Legato a questo argomento, del fiore della personalità, vi è anche quello della personalità dei nostri genitori, cioè il fiore della madre e del padre. Dopo avere assunto, per una volta nella vita il nostro fiore, un’altra occasione di crescita è data dall’assunzione del fiore della madre e del padre, in questa sequenza, separatamente. Data infatti l’influenza che i genitori, con il loro carattere, indiscutibilmente hanno sui figli, questa pratica aiuta l’individuo a distinguere ciò che è suo, frutto del suo sacco,  e ciò che invece gli deriva ad esempio dalla madre. Può essere un certo modo di parlare, o una certa avversione per qualcosa, o un atteggiamento particolare verso qualcos’altro. 

Se, ad esempio, abbiamo avuto una madre <impatiens>, che abbiamo spesso visto di fretta, magari intollerante, spesso irritabile e poco propensa ai ritmi lenti degli altri, di certo abbiamo anche ereditato questa attitudine o, comunque, la reputiamo normale, perché è dentro il nostro dna.
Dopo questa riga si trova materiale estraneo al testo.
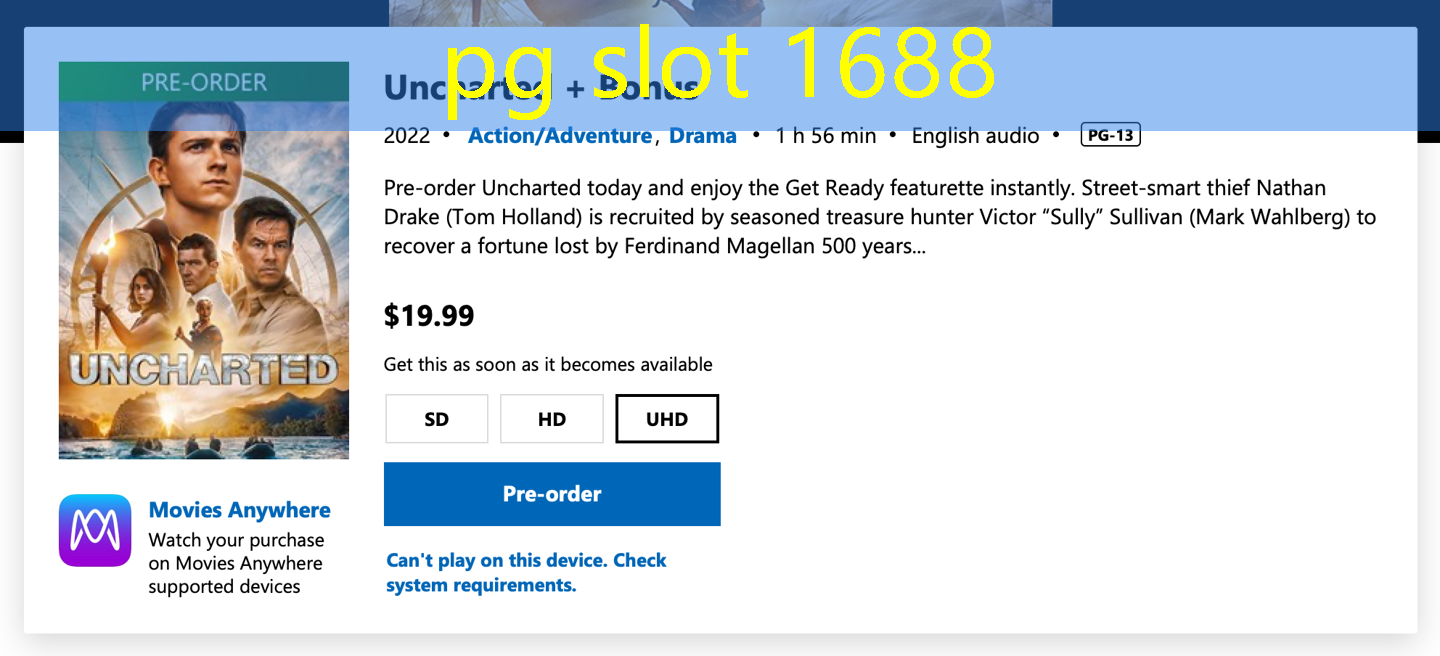Click the PG-13 rating badge
This screenshot has width=1440, height=656.
[1110, 135]
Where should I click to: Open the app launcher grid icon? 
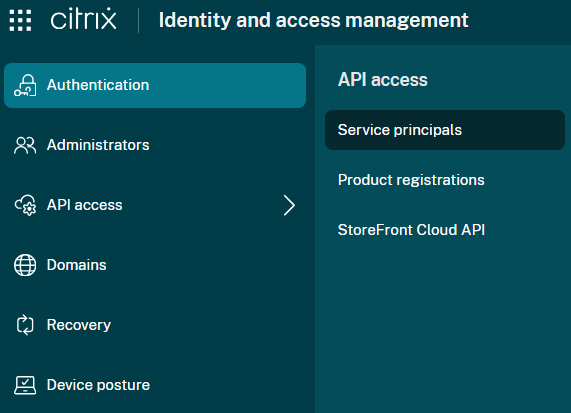(20, 20)
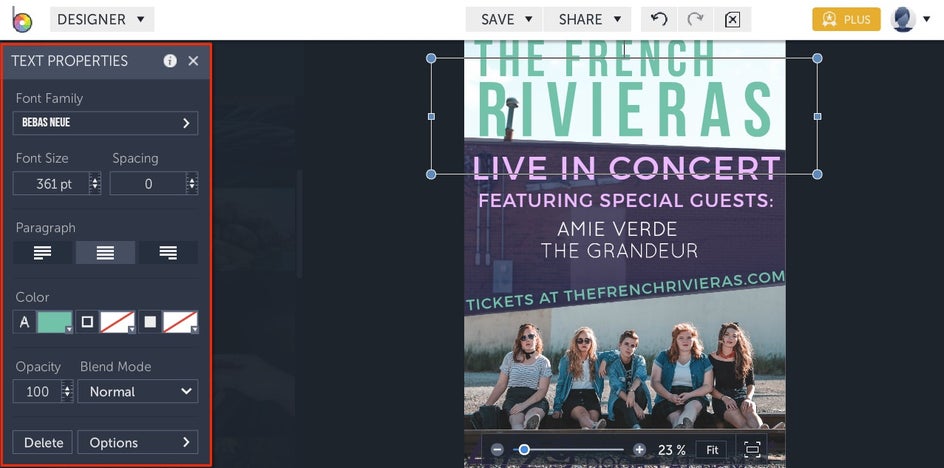Open the Bebas Neue font family list
944x468 pixels.
pyautogui.click(x=105, y=123)
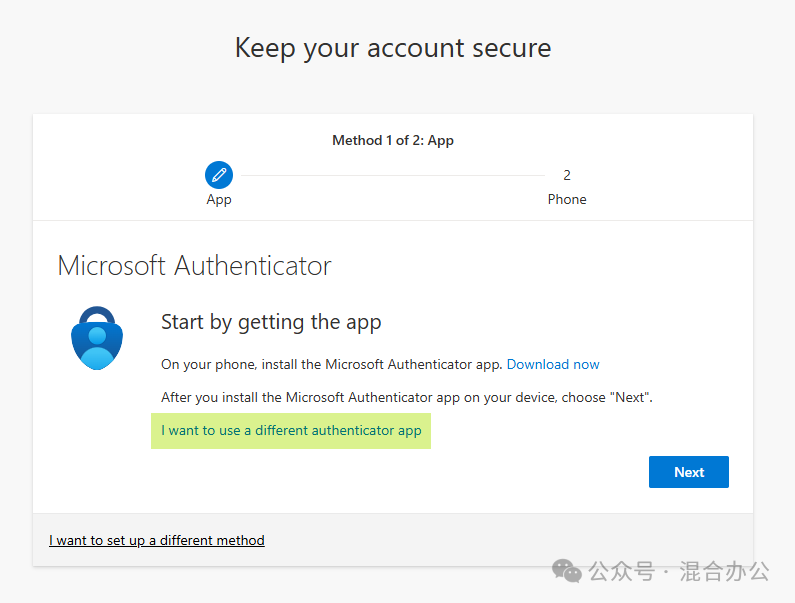795x603 pixels.
Task: Click the Start by getting the app heading
Action: point(271,323)
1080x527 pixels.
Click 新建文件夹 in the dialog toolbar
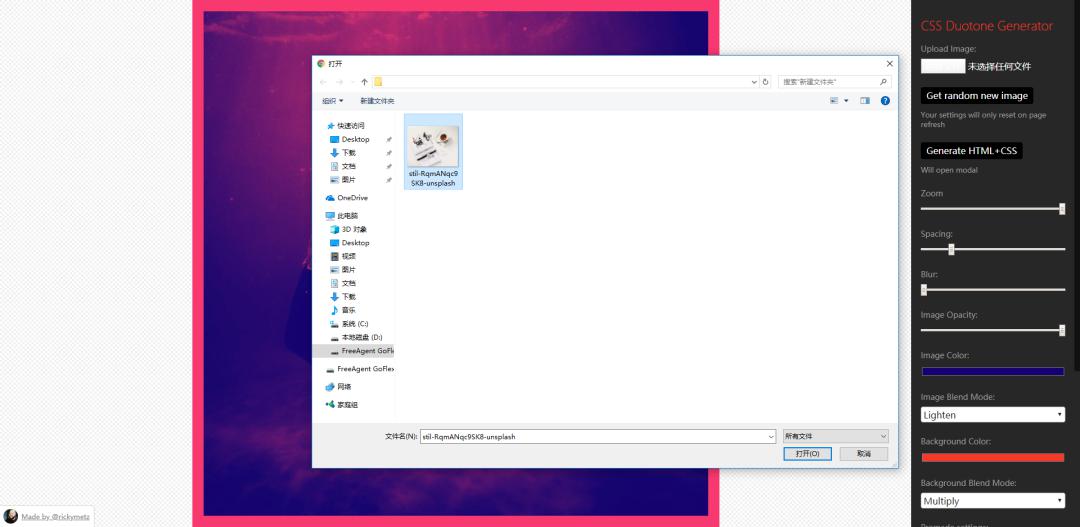[x=377, y=101]
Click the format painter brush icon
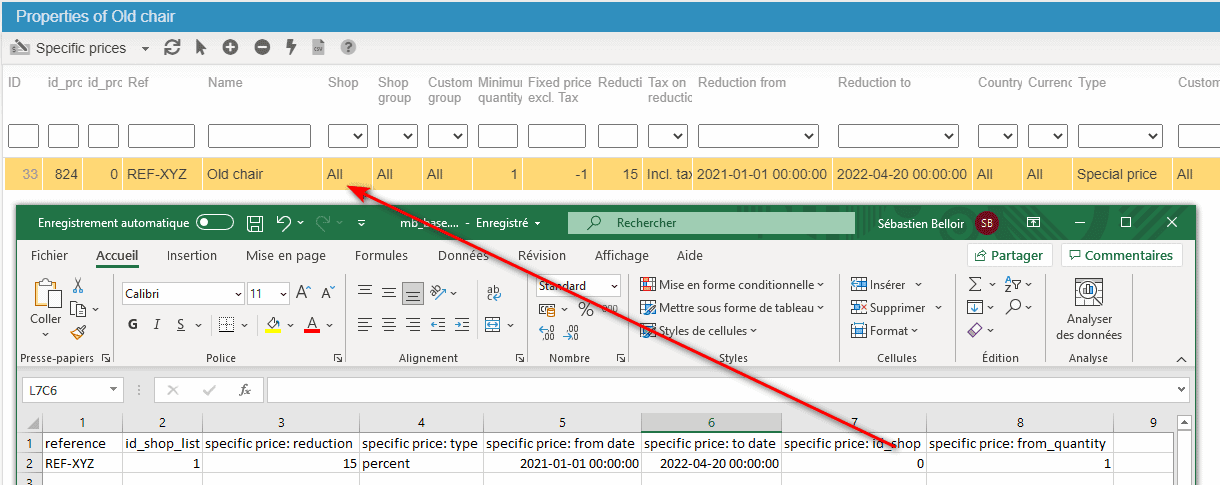 (x=78, y=332)

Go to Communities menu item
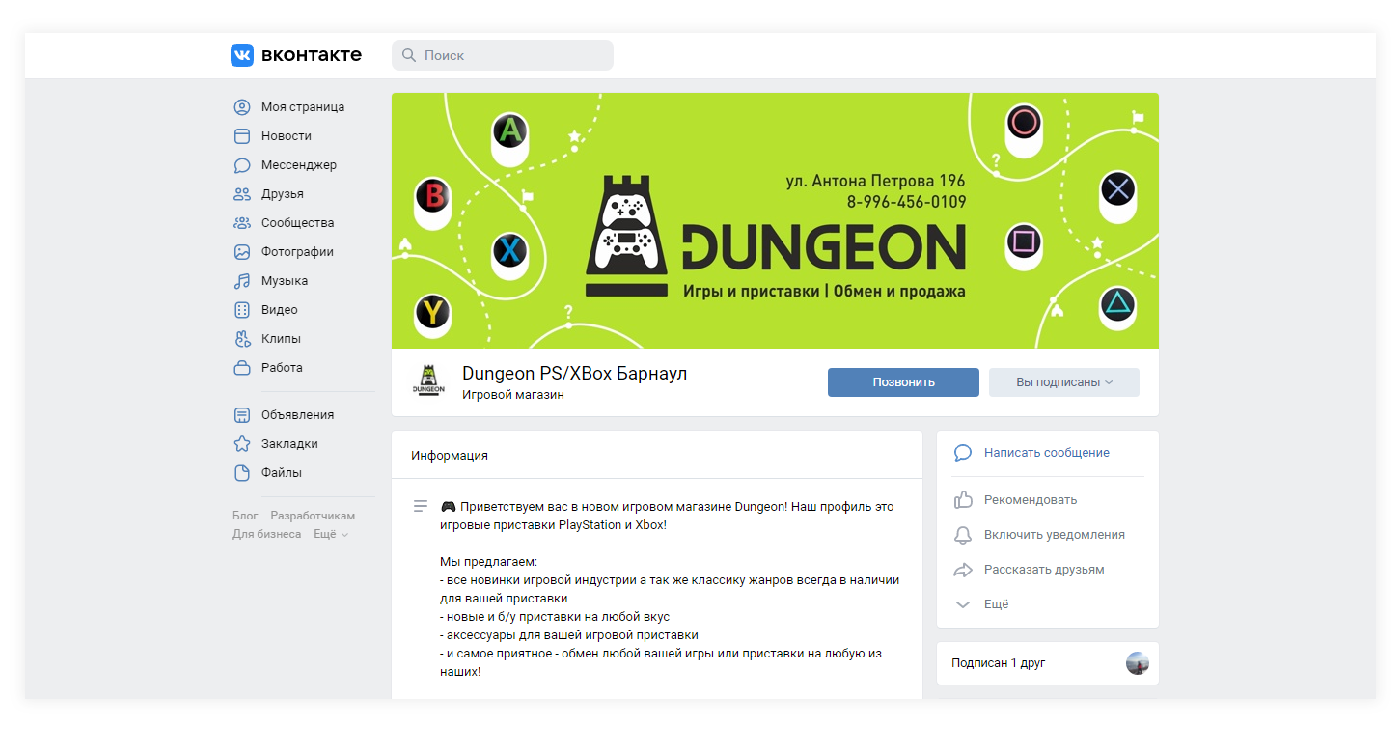(x=297, y=223)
Prendendo il fiore di Bach <impatiens>, prendiamo consapevolezza di questo lato di noi e del fatto che ci deriva da nostra madre, riusciamo a equilibrarlo e soprattutto ad apprezzarne anche i lati positivi di autonomia, acutezza, intelligenza e praticità. Viene quindi ampliata la consapevolezza dell’individuo su questi tratti ereditati e, nel contempo, avviene un processo di riconoscimento e gratitudine verso la madre.

Fa parte del normale, fisiologico processo di crescita dell’individuo, dall’adolescenza in poi, imparare a distinguere i modi, le preferenze, i ritmi che abbiamo ereditato, da ciò che siamo noi realmente. Ecco, assumendo i fiori dei genitori, si approfondisce questo processo e lo si rende più completo.  Considerando la difficoltà che si ha a far chiarezza in noi, per cui questo processo di solito si protrae ben oltre l’adolescenza, fino all’età matura, ne consegue un importante vantaggio.